§ WHAT NEEDS TO BE DONE
Reproduce only this range: the line holding "You are a computer-use agent." through the last line of the data below, both included, exactly, with no pictures.

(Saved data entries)
- - - - - - -

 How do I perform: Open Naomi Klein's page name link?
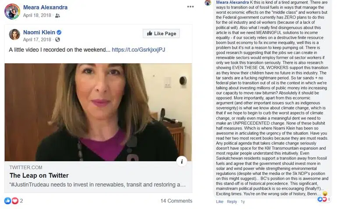pyautogui.click(x=39, y=32)
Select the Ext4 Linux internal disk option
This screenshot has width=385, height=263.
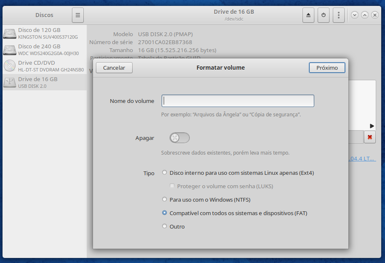point(165,173)
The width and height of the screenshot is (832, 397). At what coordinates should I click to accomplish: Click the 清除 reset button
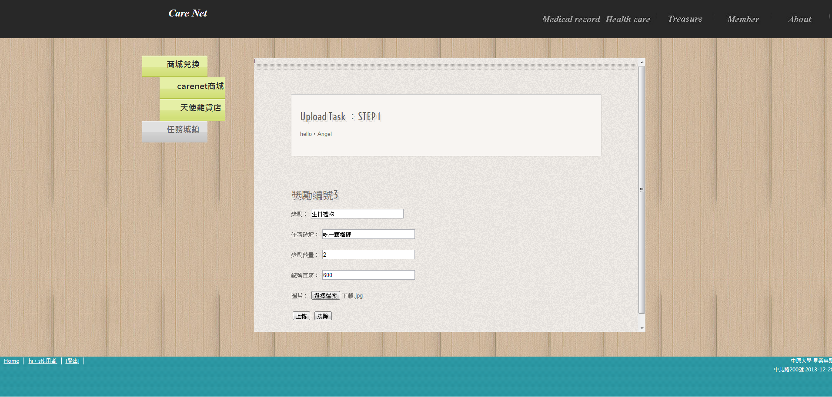click(323, 316)
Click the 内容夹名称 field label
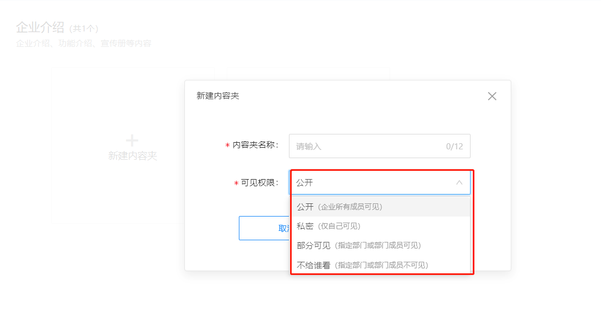The height and width of the screenshot is (313, 601). (255, 145)
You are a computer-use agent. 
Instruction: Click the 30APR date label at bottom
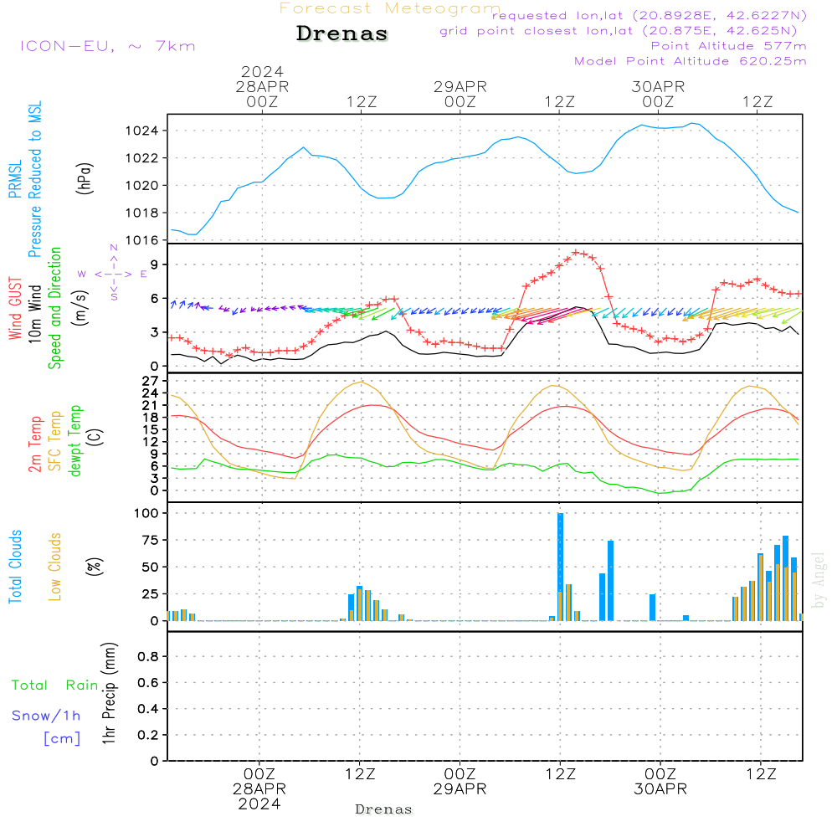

- - - - - - -

§ ANSWER BELOW
You are a computer-use agent. 
Instruction: Click the 30APR date label at bottom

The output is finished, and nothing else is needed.